By now, many of you have seen the breaking news story: Associated Press, "All survive plane crash in NYC's Hudson River," 1/15/09. Synopsis: US Airways Airbus A320 airliner, scant minutes after take-off, collided with a flock of birds. Both engines failed -- only a couple of hundred feet above the Hudson River, during a nasty Arctic cold snap, with the water temperature down around 20°F (roughly -5°C).
During takeoff is just about the worst possible time to lose both engines. The plane isn't going that much faster than stall speed. If it slows down below stall speed, it tips over, falls out of the sky and everybody dies. With no engines, the only way to speed it up is to dive; pull out of that dive too late and you auger in nose first and everybody dies. Hit the water at flight speed and the plane breaks up, everybody dies. The only way to slow down effectively at the last minute is to pull up sharply on the stick; tail hits first while the nose is too high, plane pancakes and breaks apart, everybody dies. But according to witnesses, the pilot actually managed to keep it right on the ragged edge of stall speed and brought it down nice, even, level and intact in the Hudson River. There's an old test-pilot bit of swagger that says, "Paint stripes on a brick and I can fly it;" what the pilot of that plane just did isn't a whole lot different from that boast. You will never see it done any better than that.

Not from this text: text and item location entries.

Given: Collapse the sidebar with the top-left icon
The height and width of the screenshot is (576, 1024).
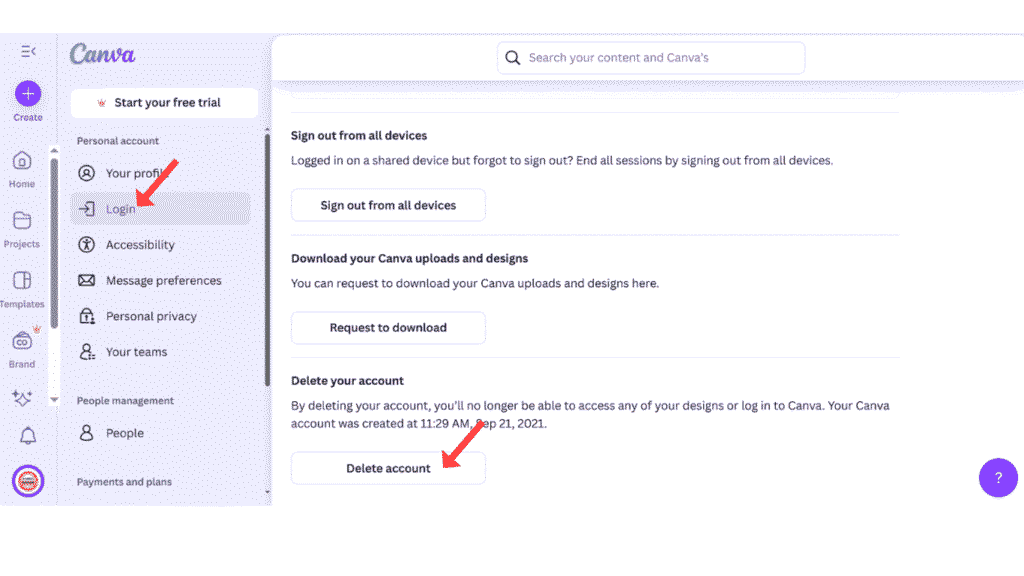Looking at the screenshot, I should 28,50.
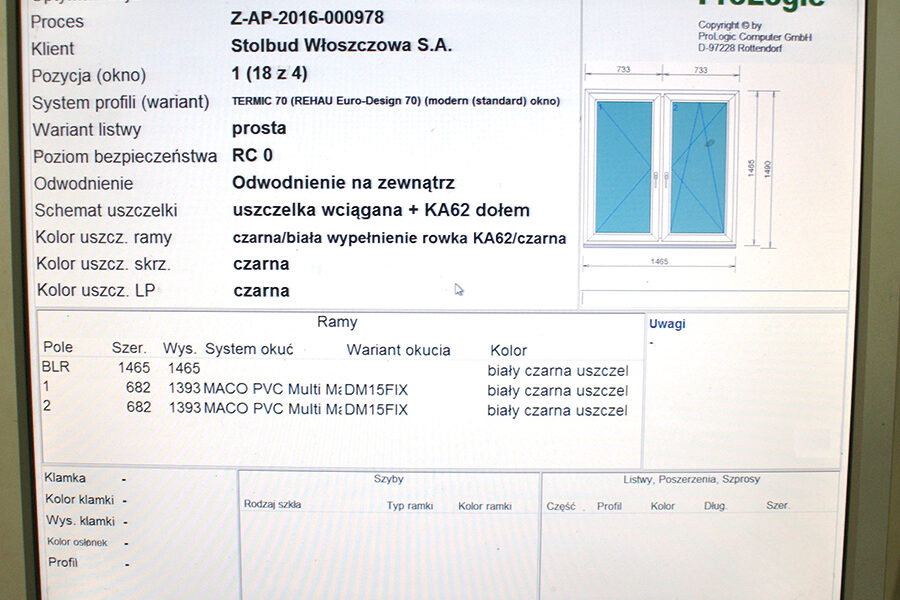Click the 'Odwodnienie na zewnątrz' value

click(x=343, y=183)
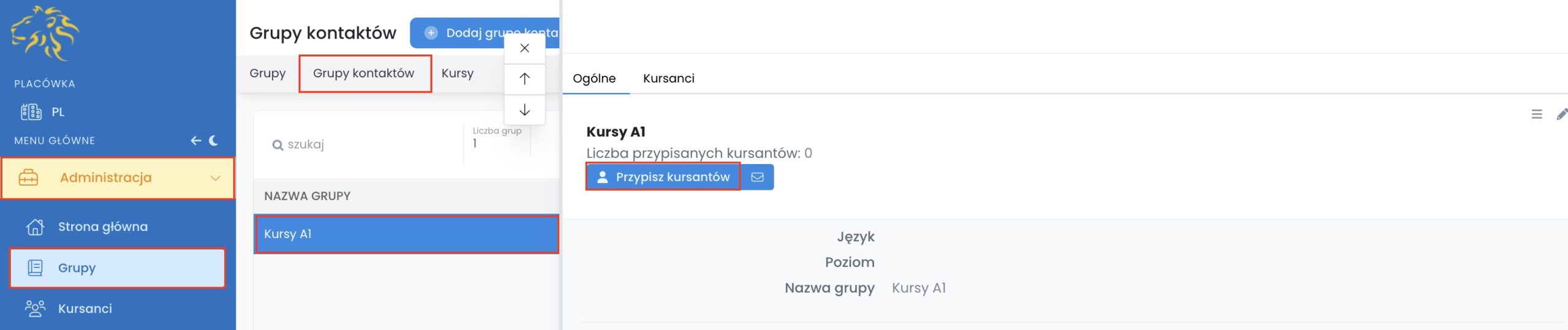Go to Kursanci in the sidebar
Viewport: 1568px width, 330px height.
pyautogui.click(x=85, y=309)
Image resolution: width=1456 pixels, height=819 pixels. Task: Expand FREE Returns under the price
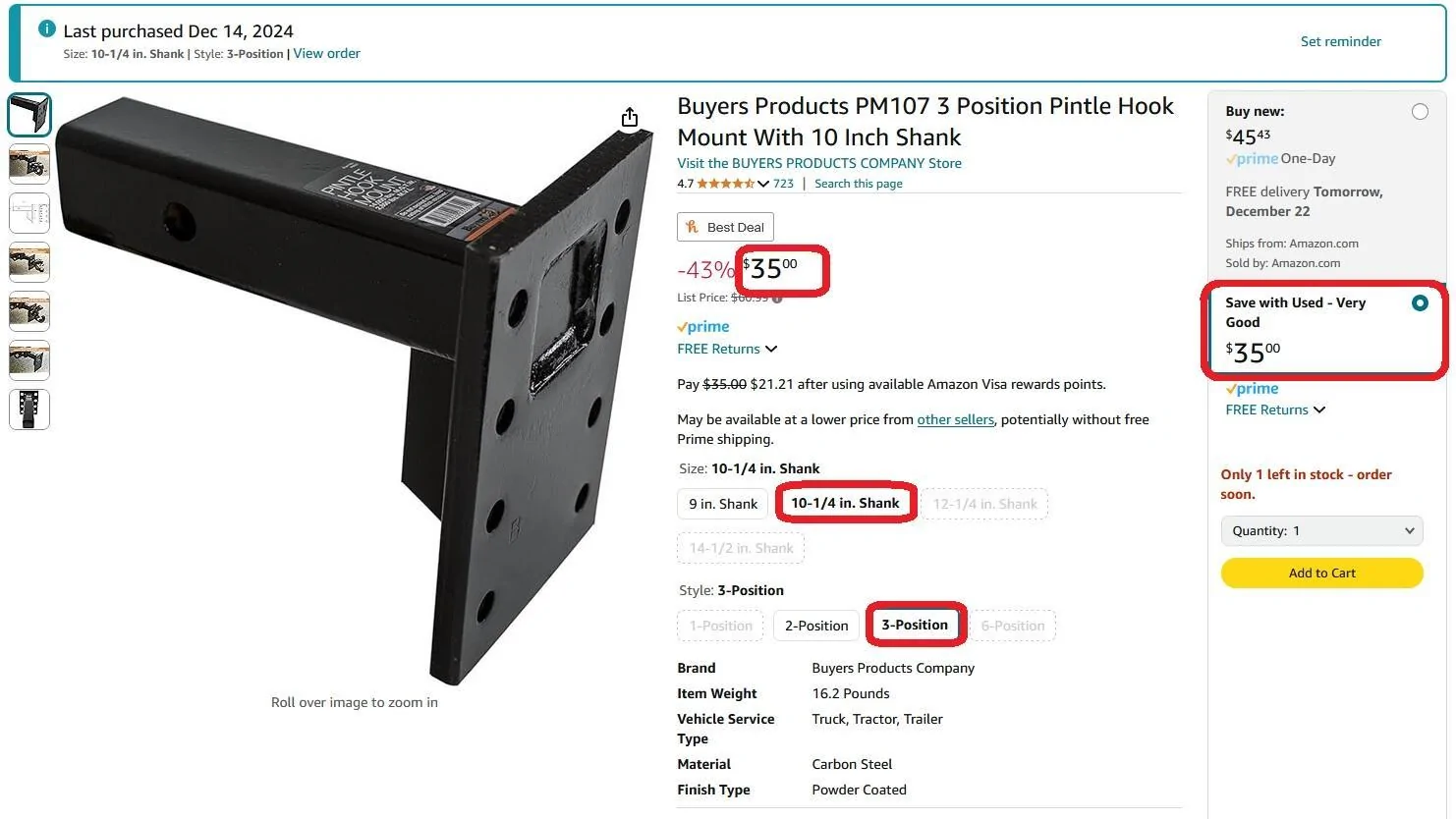coord(727,349)
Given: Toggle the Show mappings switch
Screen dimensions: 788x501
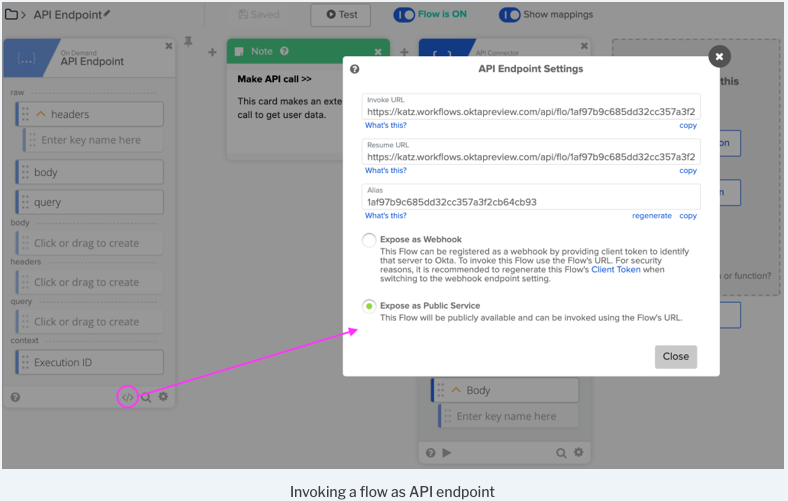Looking at the screenshot, I should coord(509,15).
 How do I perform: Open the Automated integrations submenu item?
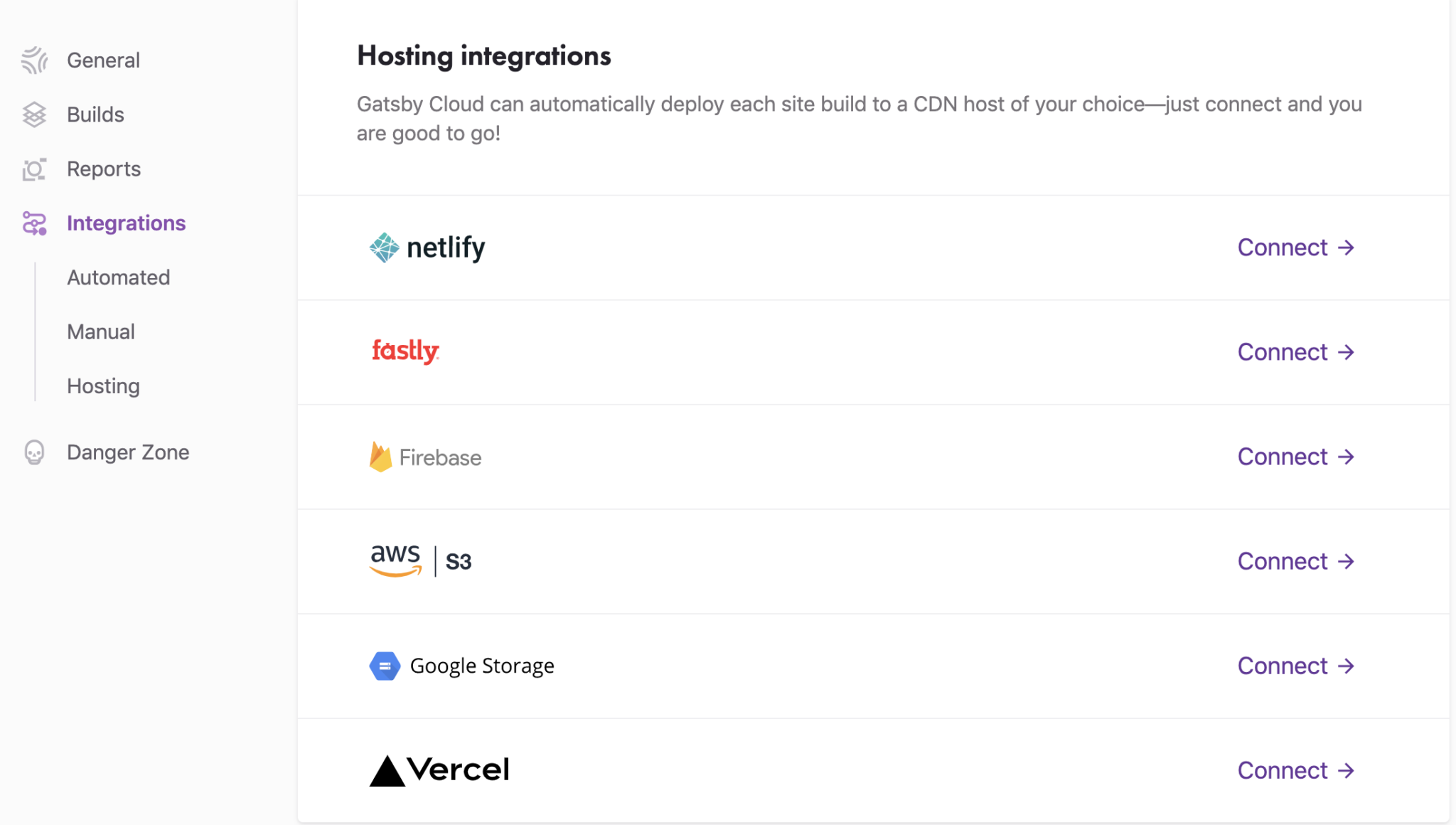click(x=118, y=277)
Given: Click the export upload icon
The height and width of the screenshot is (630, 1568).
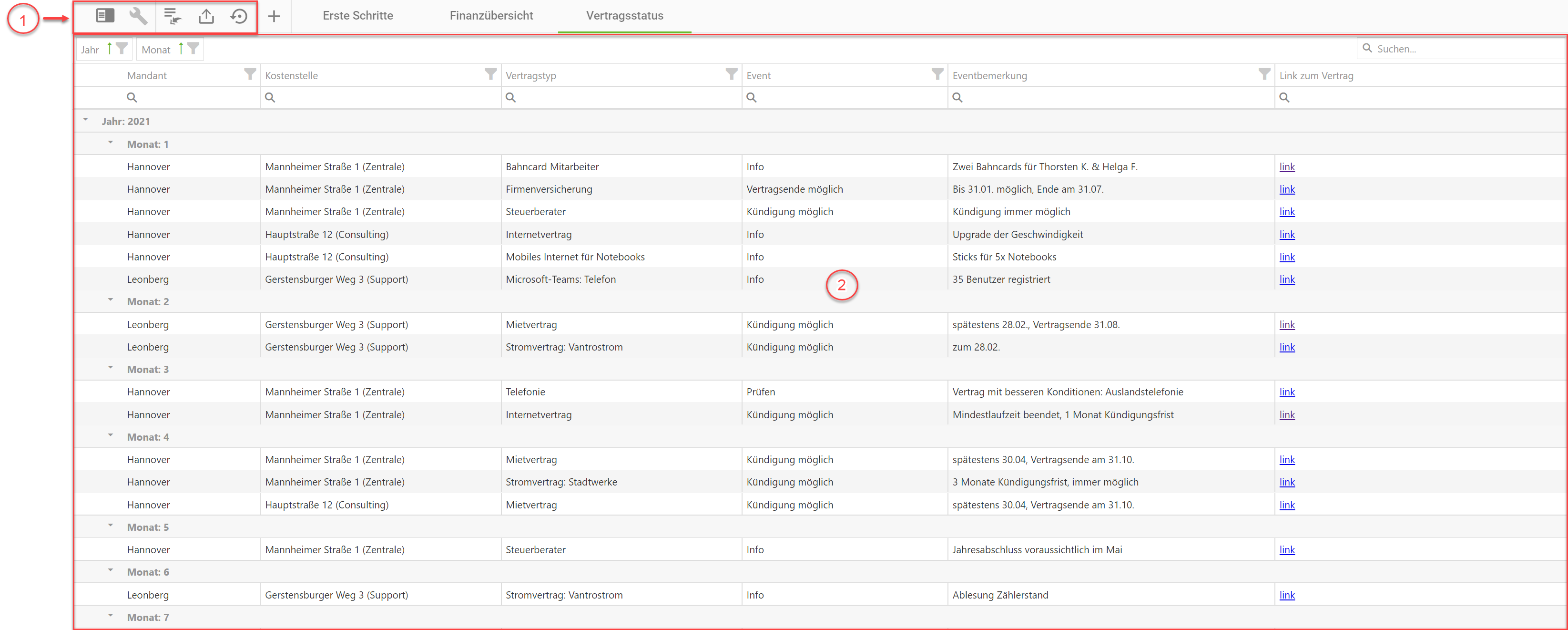Looking at the screenshot, I should (206, 16).
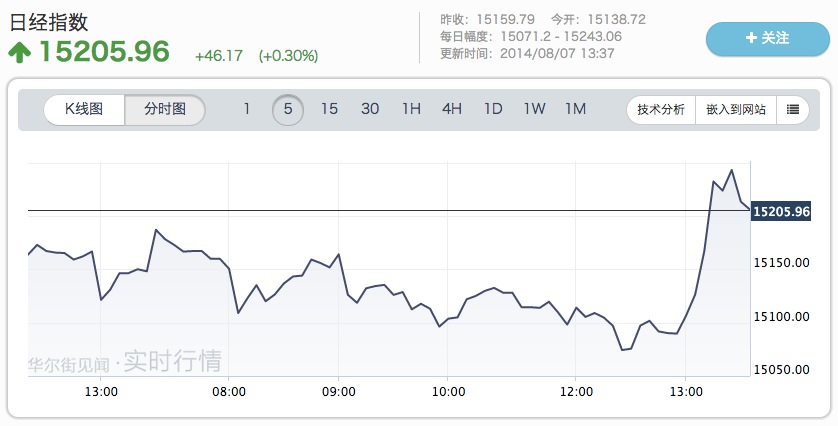Select the 30 minute interval
The image size is (838, 426).
(370, 110)
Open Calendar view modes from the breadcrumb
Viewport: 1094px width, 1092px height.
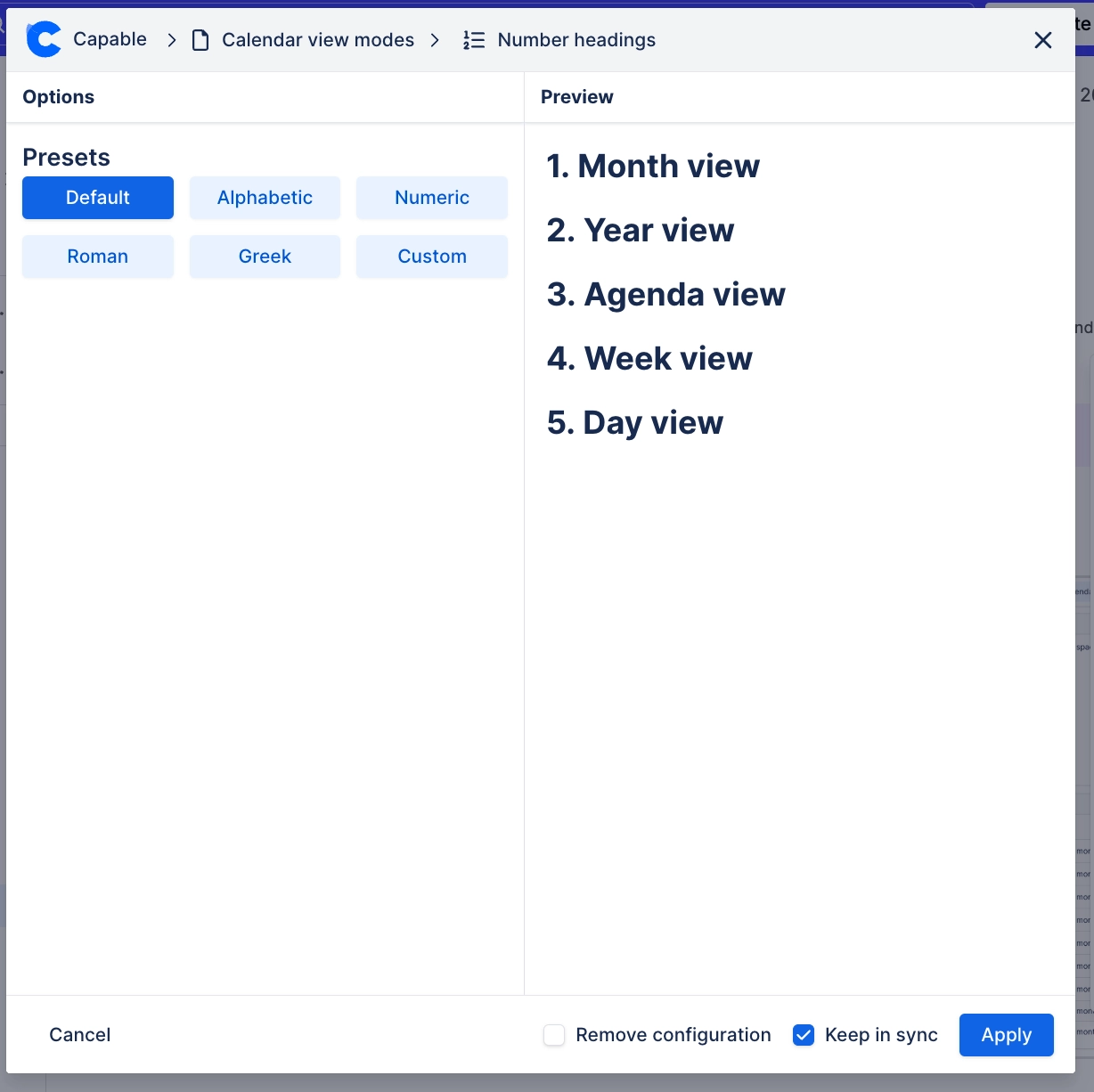click(318, 39)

Of course, once down, it promptly sank to the windows, submerging all or part of all but the front doors. In, as I said, 20°F water. And yet, before it sank, a swarm of Coast Guard boats and ferries got to it in time to open the doors, and the air crew managed to get everybody out so fast that the last of them cleared the door before the plane sank, and they did all of this without overloading and swamping any of the small craft that were evacuating the passengers. No visible sign of panic from anybody, just everybody doing what they needed to do. Including passengers who probably couldn't deplane that smoothly and quickly on a pleasant spring day on nice flat tarmac. There are so many things that could have gone wrong, so many people who could have screwed this up for everyone if they'd done anything wrong, that I get chills thinking about it.
That? That right there? Is what we call a really good day's work. Everybody gets to go home pretty satisfied with their work today.